Leaving out all pictures, copy the lines below exactly, from the line with "You are a computer-use agent. This" to the last line, both ends included.

Stored data entries
• • • •

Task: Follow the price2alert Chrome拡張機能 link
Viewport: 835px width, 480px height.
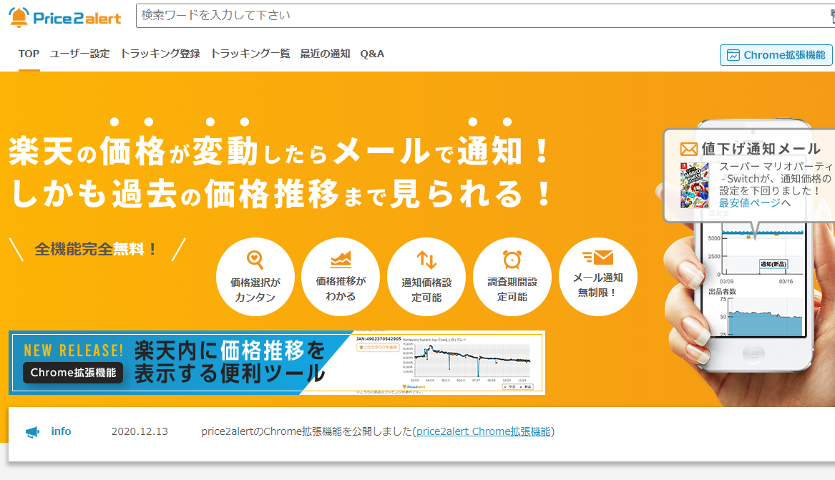Action: pos(484,431)
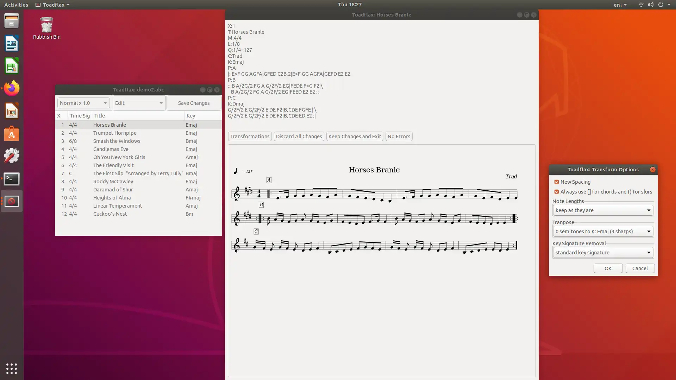Screen dimensions: 676x380
Task: Click Cancel in Transform Options dialog
Action: pos(640,268)
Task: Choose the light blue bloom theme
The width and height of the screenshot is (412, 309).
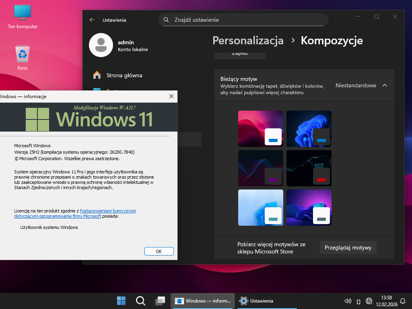Action: click(260, 208)
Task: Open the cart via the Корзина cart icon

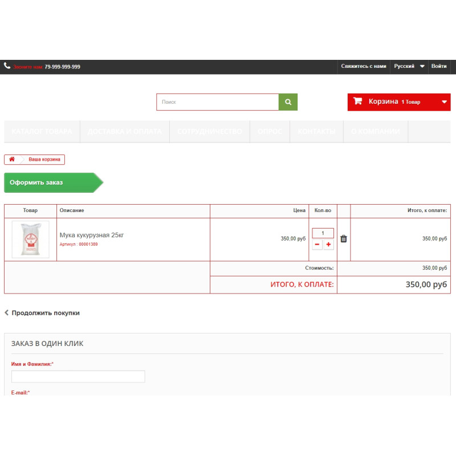Action: tap(357, 101)

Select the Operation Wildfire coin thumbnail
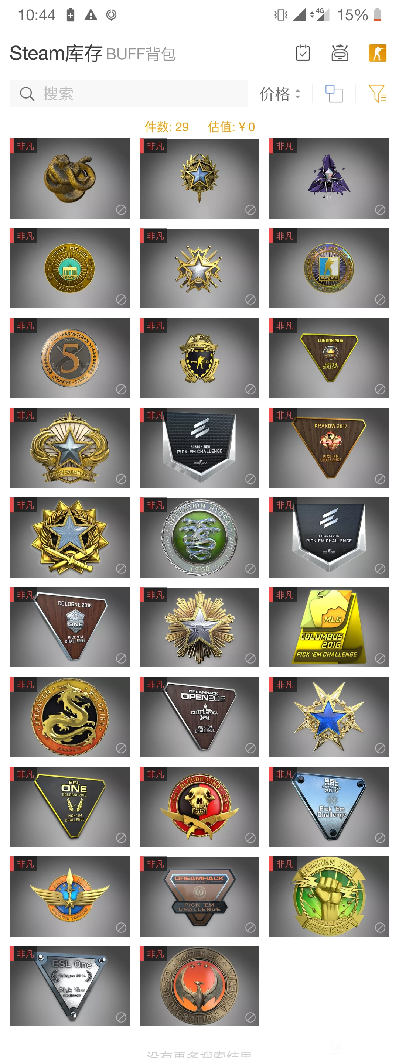coord(70,717)
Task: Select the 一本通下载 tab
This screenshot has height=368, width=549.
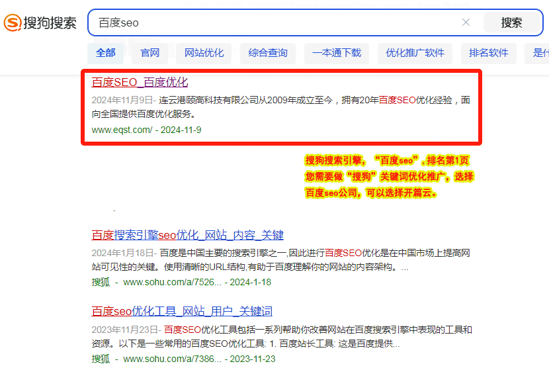Action: pyautogui.click(x=337, y=53)
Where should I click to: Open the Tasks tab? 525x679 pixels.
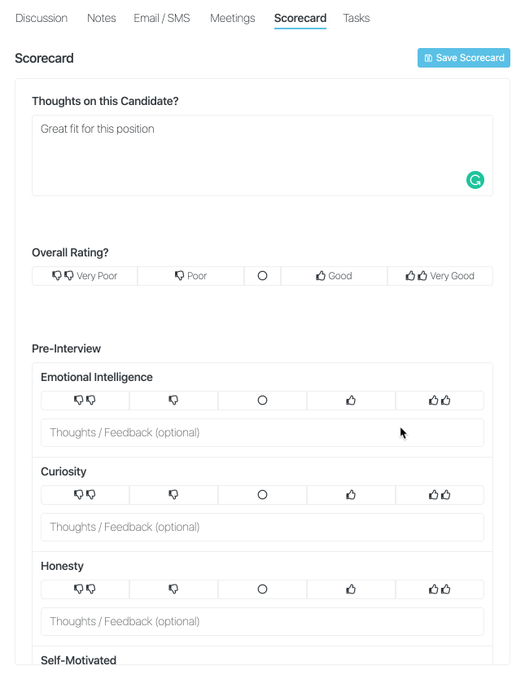coord(357,18)
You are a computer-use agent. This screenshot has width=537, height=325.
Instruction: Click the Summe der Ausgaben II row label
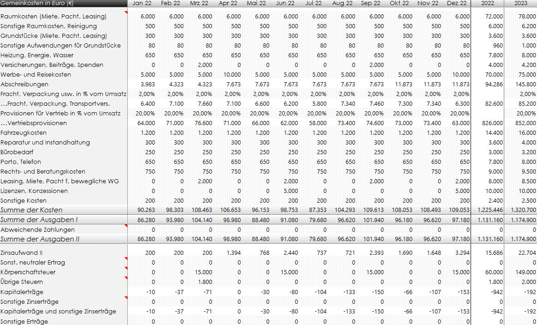click(40, 239)
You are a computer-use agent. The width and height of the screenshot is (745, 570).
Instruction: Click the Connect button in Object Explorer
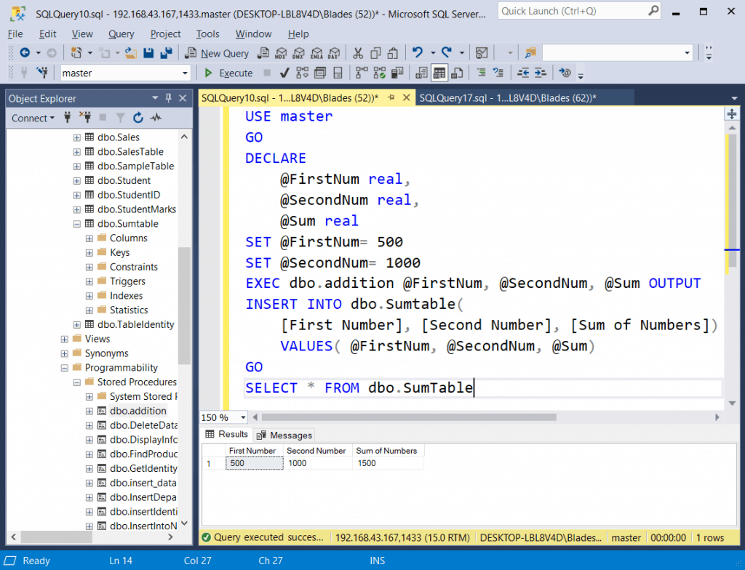(x=29, y=118)
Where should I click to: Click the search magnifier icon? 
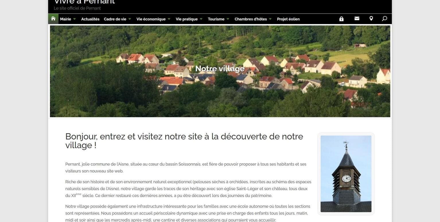[x=385, y=19]
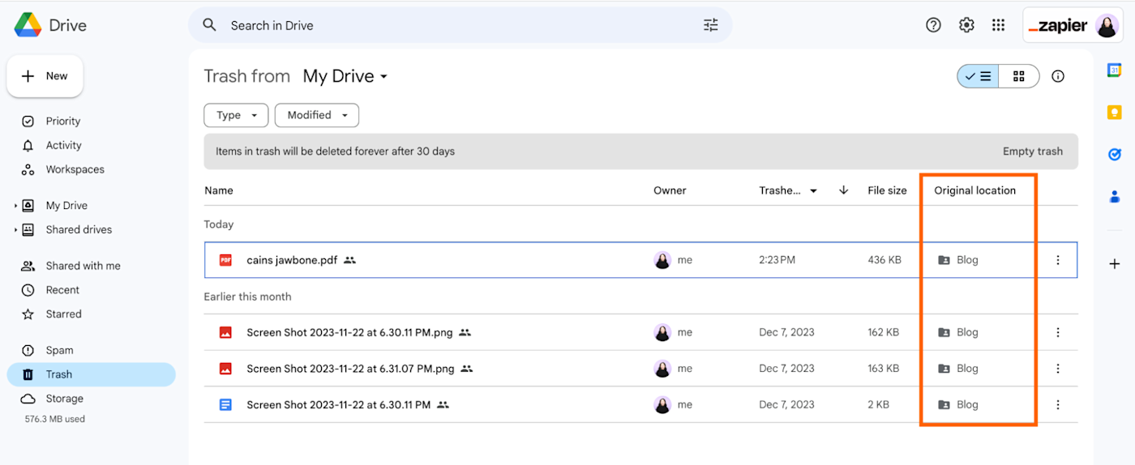Open the Settings gear icon
Screen dimensions: 1135x465
pos(966,25)
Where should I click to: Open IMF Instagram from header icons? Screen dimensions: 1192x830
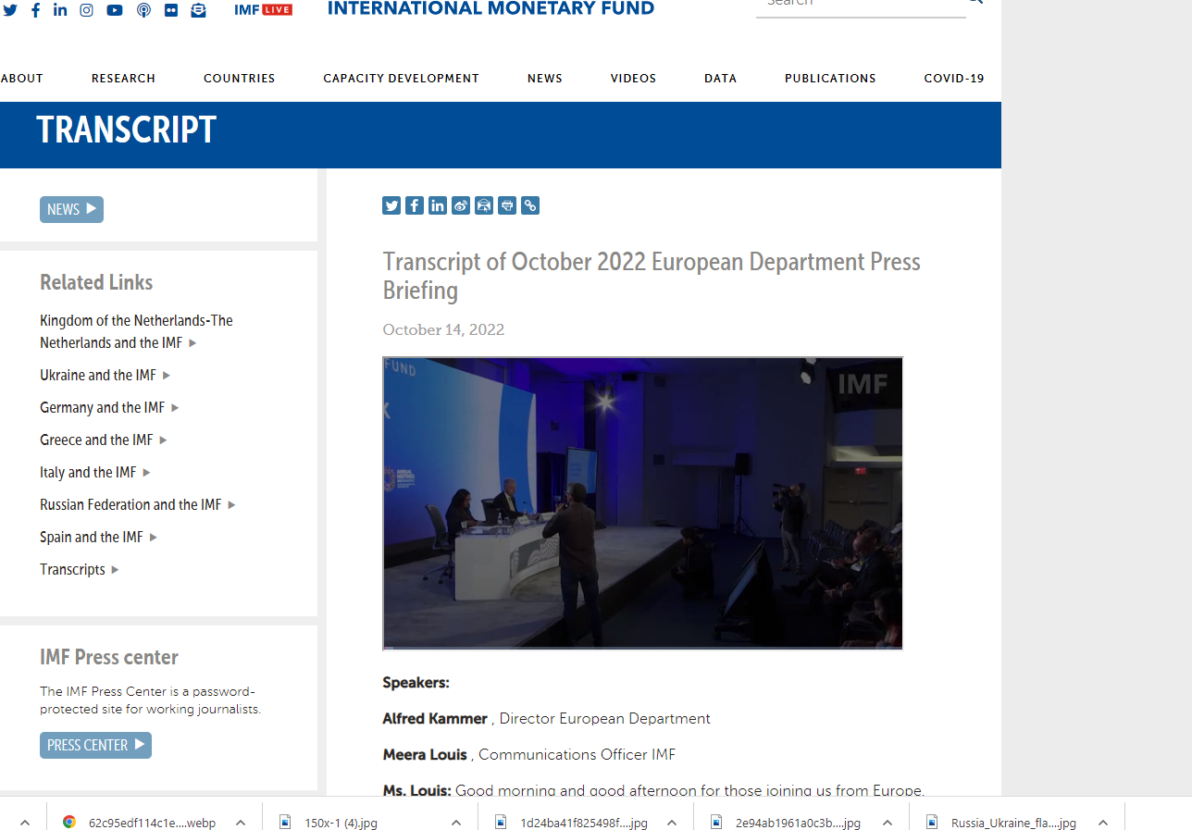click(x=86, y=10)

• • • •

• [Finished exercise]:
You are a computer-use agent. This screenshot has width=537, height=325.
Instruction: Click the Summe der Ausgaben II row label
click(40, 239)
You are a computer-use agent. The width and height of the screenshot is (745, 570).
Instruction: Click the Connect button in Object Explorer
(x=29, y=118)
Where should I click to: Click the search magnifier icon? 
[x=385, y=19]
Open the Settings gear icon
Screen dimensions: 1135x465
pos(966,25)
Where should I click to: Open IMF Instagram from header icons? Screen dimensions: 1192x830
click(x=86, y=10)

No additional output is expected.